Design/methodology/approach

This study adopted the method of systematic review. Searches were conducted in February and March 2014 on different LIS databases. From a total of 600 papers, 114 were selected, based on specific inclusion and exclusion criteria. A thorough full-text analysis of the papers revealed six roles that librarians have adopted: teachers, technology specialists, embedded librarians, information consultants, knowledge managers and subject librarians.

Findings

New and evolving roles were identified, mainly in the context of academic libraries. Librarians’ educational responsibilities and their active involvement in the learning and research process were highlighted in all role categories identified. Collaboration among faculty and librarians was reported as a way of ensuring successful instruction.

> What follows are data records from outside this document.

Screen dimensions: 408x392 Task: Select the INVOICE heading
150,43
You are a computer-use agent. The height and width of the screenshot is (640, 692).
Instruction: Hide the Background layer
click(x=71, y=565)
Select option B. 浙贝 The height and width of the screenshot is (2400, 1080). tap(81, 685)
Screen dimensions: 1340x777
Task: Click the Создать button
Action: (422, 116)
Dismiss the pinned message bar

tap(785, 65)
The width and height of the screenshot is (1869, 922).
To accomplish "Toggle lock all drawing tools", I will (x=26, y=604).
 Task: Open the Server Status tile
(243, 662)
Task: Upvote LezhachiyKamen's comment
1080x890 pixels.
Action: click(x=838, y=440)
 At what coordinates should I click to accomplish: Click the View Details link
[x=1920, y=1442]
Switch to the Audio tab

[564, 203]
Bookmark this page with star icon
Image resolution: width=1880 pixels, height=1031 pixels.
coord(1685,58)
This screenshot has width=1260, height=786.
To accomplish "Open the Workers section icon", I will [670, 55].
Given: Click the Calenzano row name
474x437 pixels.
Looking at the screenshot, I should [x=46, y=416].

Librarians’ personal views of their new and emerging roles were more frequently reported; further research is needed to shed light on academics, students and other users’ perceptions of librarians’ engagement in the learning process.

Research limitations

The study considered only peer-reviewed papers published between 2000 and 2014 in English. It focused on information professionals’ roles and not on librarians’ skills and their changing professional responsibilities.

Originality/value

This review paper considers the development of the LIS profession in a changing environment and offers an understanding of the future direction of the LIS profession.